Source data
⁂
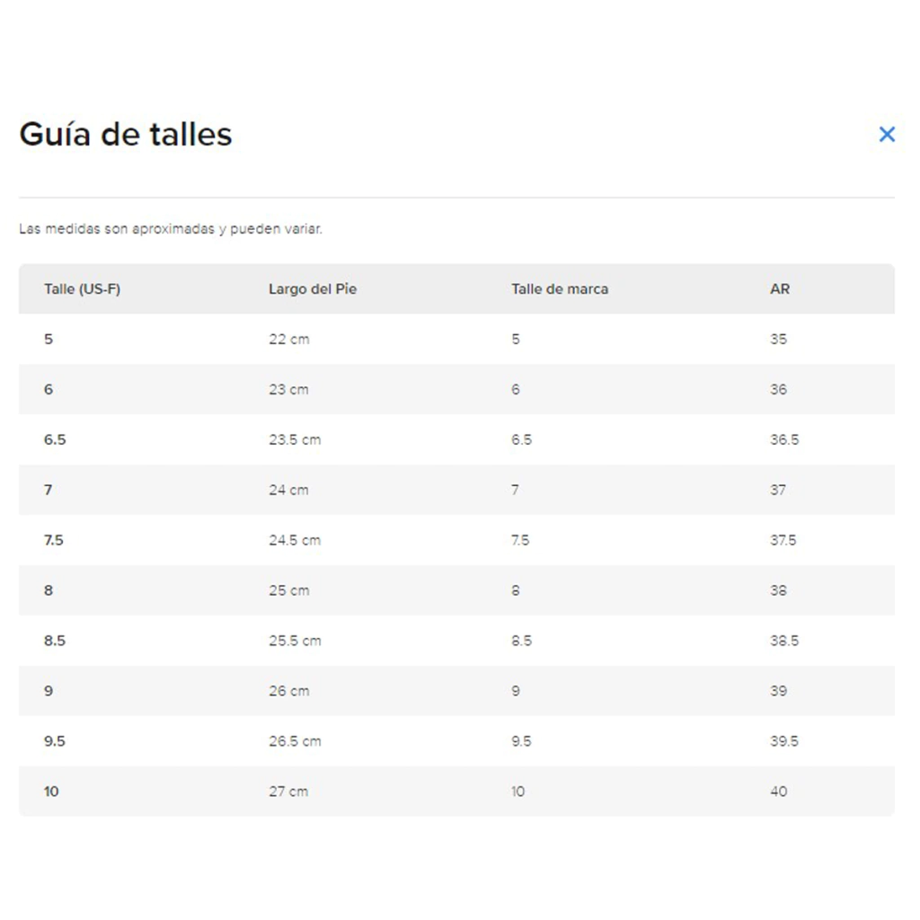Click the Talle de marca column header

coord(560,288)
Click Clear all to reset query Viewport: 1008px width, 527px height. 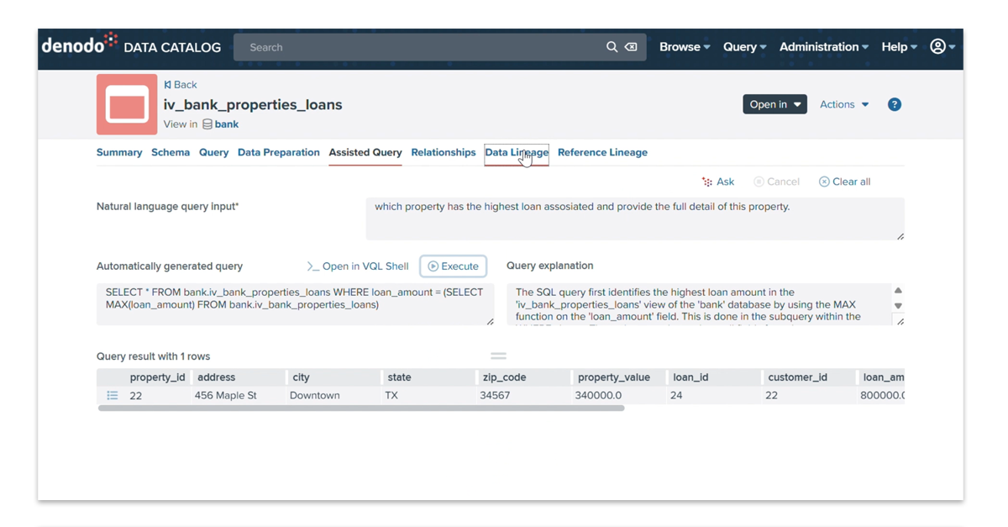coord(844,182)
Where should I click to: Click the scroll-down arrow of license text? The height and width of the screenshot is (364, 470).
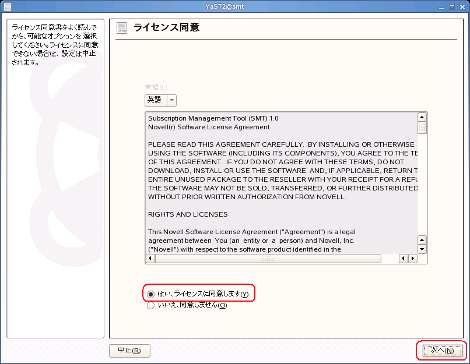point(422,249)
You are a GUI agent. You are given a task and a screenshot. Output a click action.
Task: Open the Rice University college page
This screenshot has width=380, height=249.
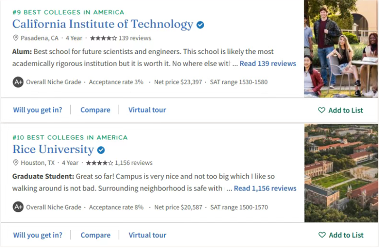pos(53,149)
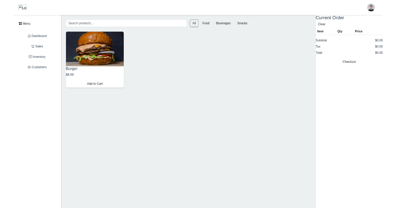The width and height of the screenshot is (396, 208).
Task: Open Customers using the people icon
Action: point(29,67)
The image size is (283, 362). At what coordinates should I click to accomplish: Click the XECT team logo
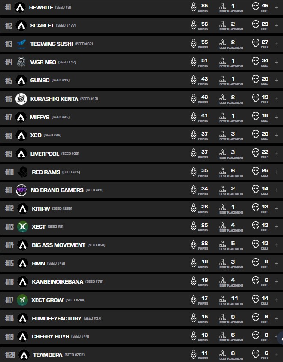pyautogui.click(x=23, y=226)
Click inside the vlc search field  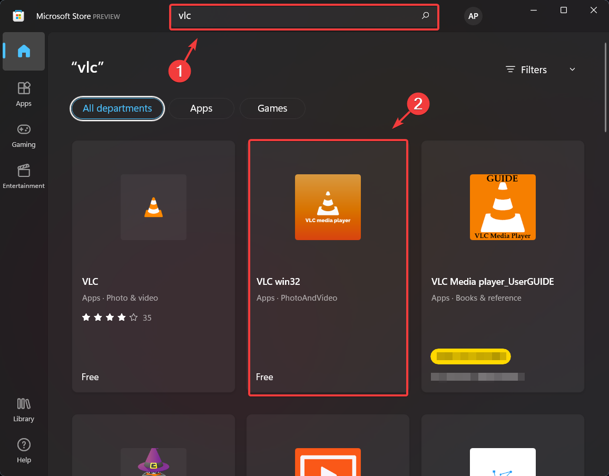point(295,16)

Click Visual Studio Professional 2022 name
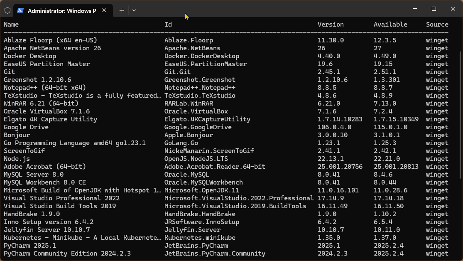pos(61,198)
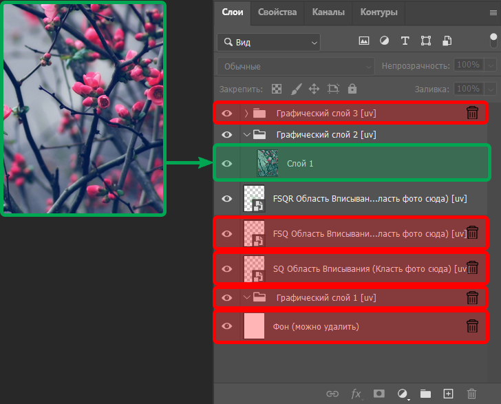Click the lock all padlock icon
The width and height of the screenshot is (501, 404).
pyautogui.click(x=352, y=89)
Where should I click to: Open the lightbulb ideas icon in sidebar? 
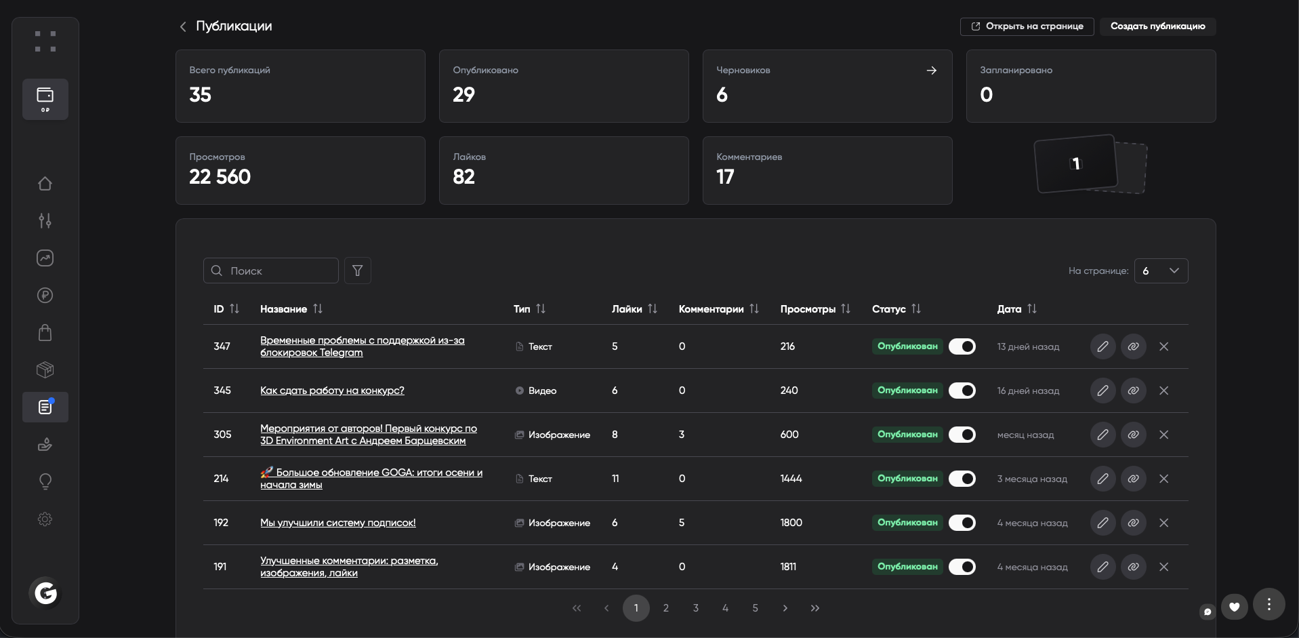(x=45, y=481)
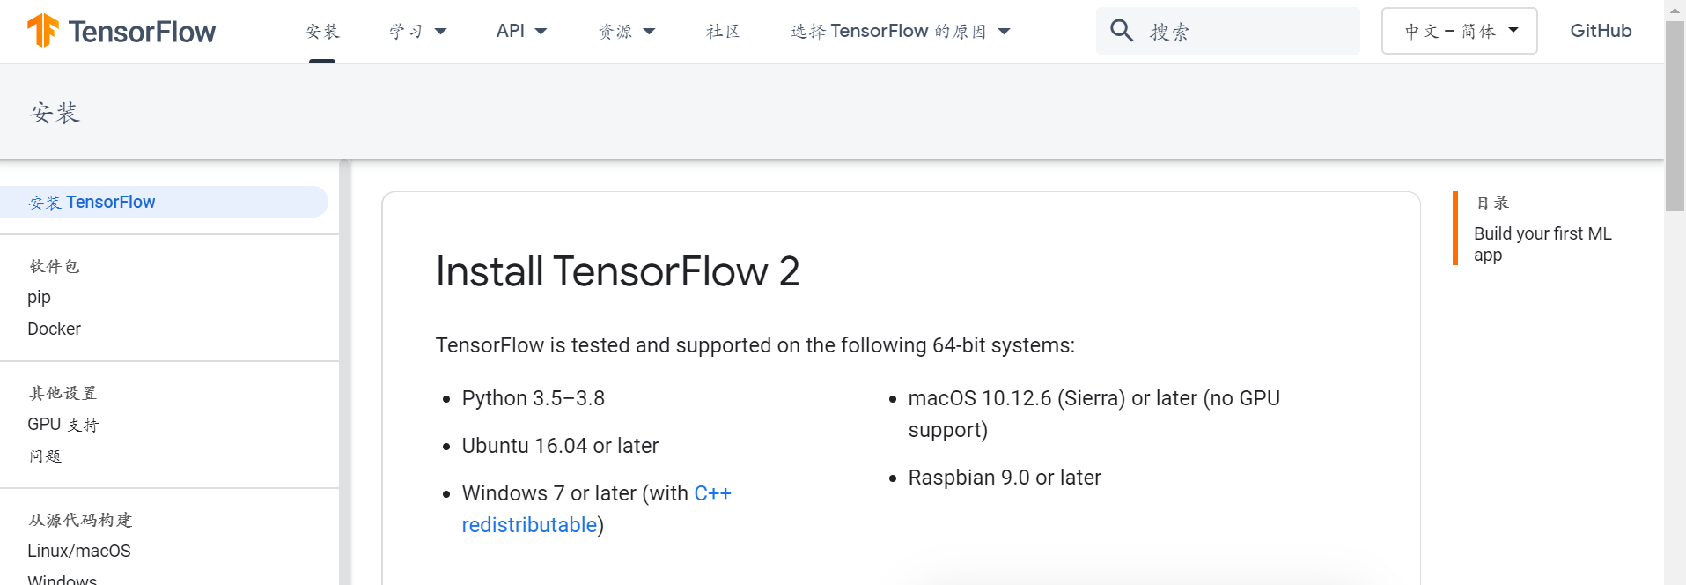Screen dimensions: 1686x585
Task: Select the 安装 tab in the navigation
Action: (322, 30)
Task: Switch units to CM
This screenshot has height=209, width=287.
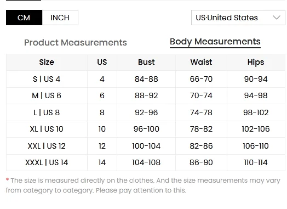Action: tap(24, 18)
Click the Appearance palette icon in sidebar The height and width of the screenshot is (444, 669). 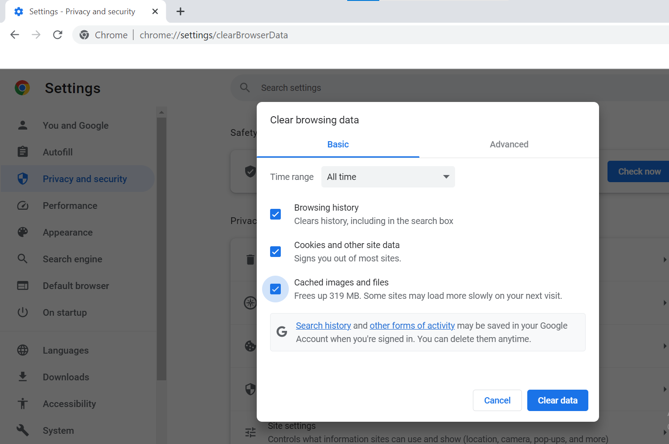pyautogui.click(x=23, y=232)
⁂
YOUR GOAL
Return the stretch of data that begins with the line showing "Click Visual Studio Professional 2022 name" and goes on through the line showing "Task: Switch units to CM", exactly, with pictures removed.

RESPONSE TO THE TASK
Click Visual Studio Professional 2022 name
pos(61,198)
Click the lock all padlock icon
The width and height of the screenshot is (501, 404).
pyautogui.click(x=352, y=89)
Where should I click to: Open the lightbulb ideas icon in sidebar? 
(x=45, y=481)
Screen dimensions: 1686x585
Task: Select the 安装 tab in the navigation
Action: (322, 30)
Task: Switch units to CM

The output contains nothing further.